>>>

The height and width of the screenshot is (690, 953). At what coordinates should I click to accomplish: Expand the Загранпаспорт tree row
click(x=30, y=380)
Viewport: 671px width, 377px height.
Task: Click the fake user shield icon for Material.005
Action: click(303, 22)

<<<
>>>

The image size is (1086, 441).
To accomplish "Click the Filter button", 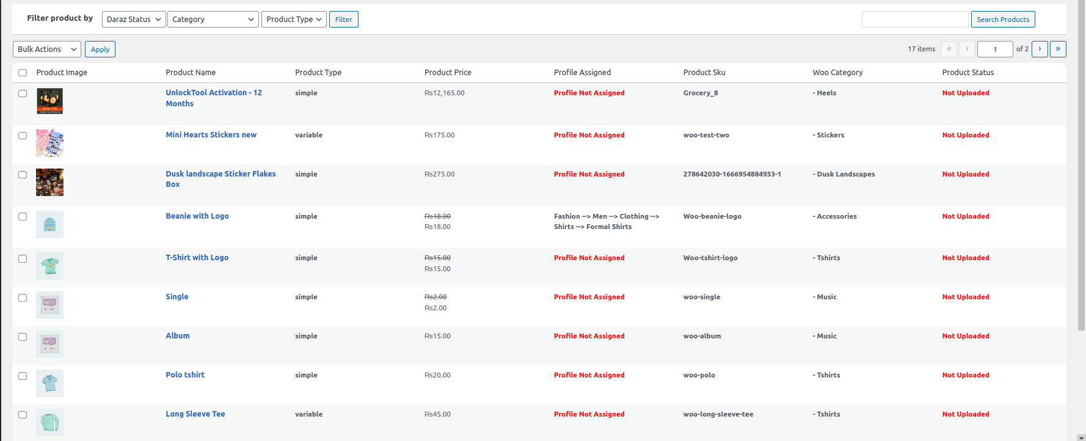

<<<
>>>

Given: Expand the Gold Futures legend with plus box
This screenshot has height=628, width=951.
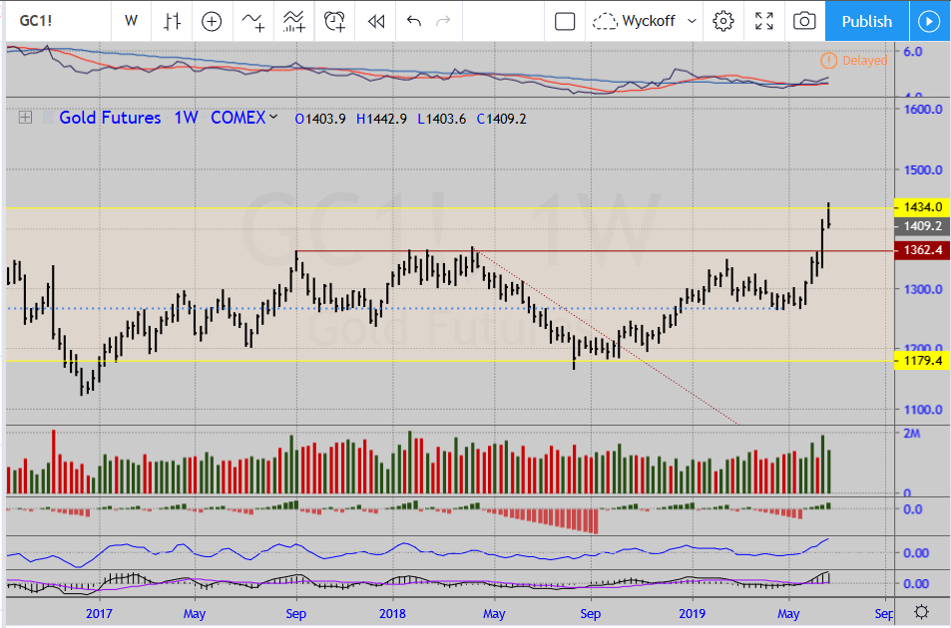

<<<

Copy the entries from the line with "The height and" to the line with "Action: click(303, 22)", changing "tree row" to "folder row" and leaving everything else as it is.

The height and width of the screenshot is (690, 953). At what coordinates should I click to accomplish: Expand the Загранпаспорт folder row
click(x=30, y=380)
Viewport: 671px width, 377px height.
Task: Click the fake user shield icon for Material.005
Action: click(303, 22)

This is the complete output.